17. Coming to the question whether reserving seats for SC and ST students in the NIT, Agartala is legally sustainable, we find no difficulty to hold that since the Institute is situated within 6th Schedule area and being maintained and receiving aid from the Central Govt. no such reservation is permissible in law. As noted earlier in this judgment that the learned Central Govt., counsel failed to produce any Notification from the Union of India relaxing exclusion clause for any cogent and tenable ground to NIT, Agartala. However, Sri Talapatra, learned senior counsel for NIT submitted that reservation to SC and ST students is being given as per ratio laid down under Section 3 of the premise that such reservation was given to the students of the aforesaid two communities before the law came into existence. The learned Counsel also submitted that this was informed to the Ministry of HRD and the NIT has received approval vide letter dated 11-7-2008 (Annexure-R/2).
18. In our considered opinion both the explanations of learned Counsel for the NIT are untenable. We are of the considered opinion that the Act cannot be implemented or acted upon in piecemeal manner. If the Institute is out of purview of reservation as per Section 4 no reservation as prescribed under Section 3 is permissible. Besides this, in the letter dated 11-7-2008 (Annexure R-2) the Ministry of HRD has nowhere authorized the NIT, Agartala to continue to give reservation to SC and ST students. In fact in the Office Memo No. 1-1/2005-U.I.A./847 dated. 20-4-2008 the respondent No. 1 has categorically re-stated that the reservation policy would not be applicable to CEIs established under 6th Schedule area. The relevant direction issued to CEIs is reproduced below:
3(iv) The reservation for the OBC and SCs/STs under the CE/Acts shall not apply to minority educational institutions as defined in Section 2(f) of the Act as well as on CEIs established in areas coming under 6th Schedule of the Constitution.

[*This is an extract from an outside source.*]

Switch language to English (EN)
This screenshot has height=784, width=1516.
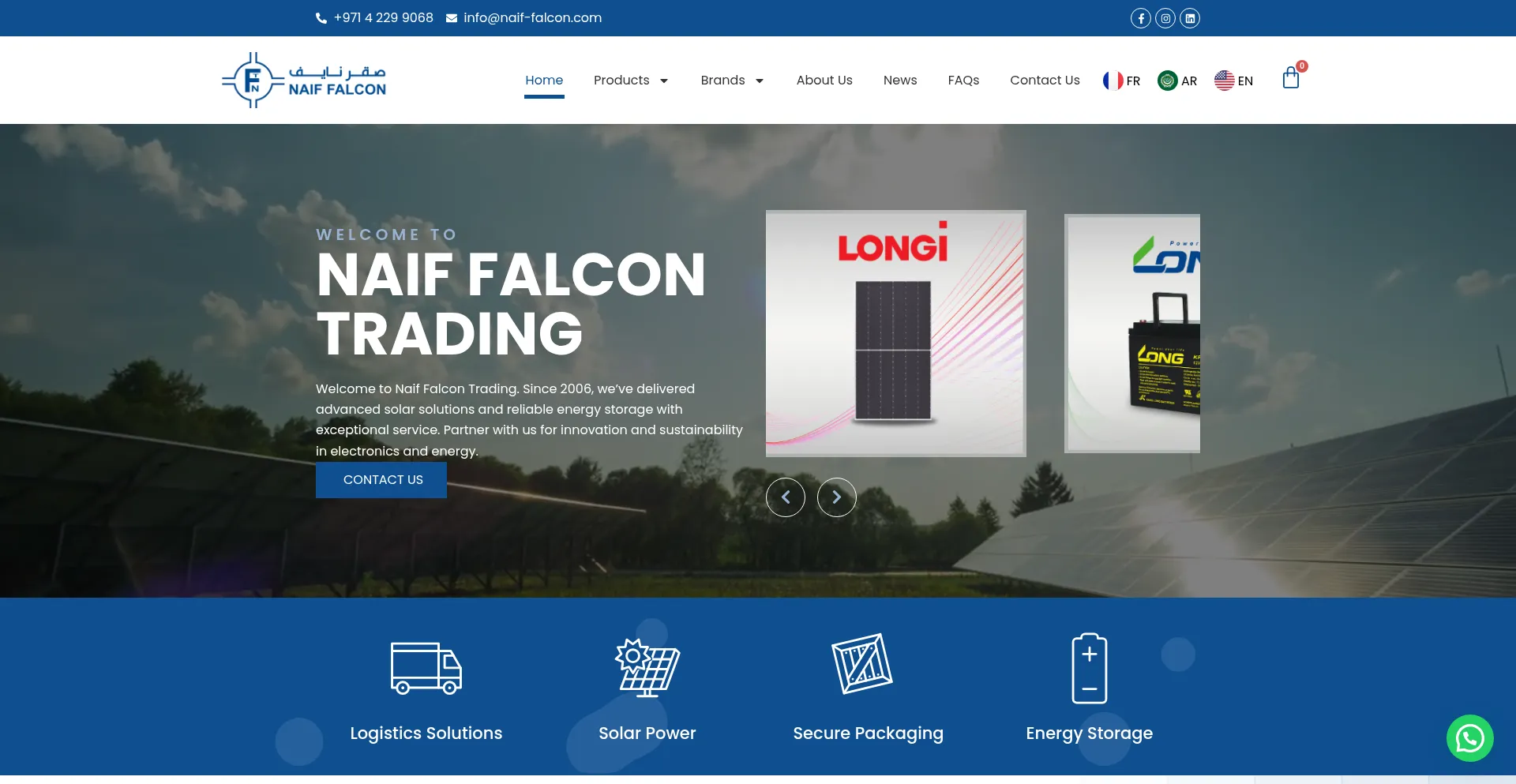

19. As noted earlier NIT, Agartala is heavily relying upon the communication from the Director (NIT) Govt. of India dated 11-7-2008 (Annexure-R/2) to give reservation to SC and ST communities students. We find no difficulty to hold that such a communication cannot be the basis for giving piecemeal reservation. It is needless to mention here that certain procedure has been prescribed for issuing Notification under Section 7 of the Reservation Act and unless any such Notification passes the test laid down under Section 7 it will carry no legal force.
20. For the reasons, assigned herein above, we hold that the writ petition has no merit so as to command the respondents to provide reservations to the students of OBC community. At the same time, we hereby direct the respondents not to provide any reservation to the students of SC and ST communities in the NIT, Agartala until and unless any Notification by a competent authority is issued after adhering the procedure laid down under Section 7 of the Reservation Act.
21. With the aforesaid directions, the writ petition stands disposed of.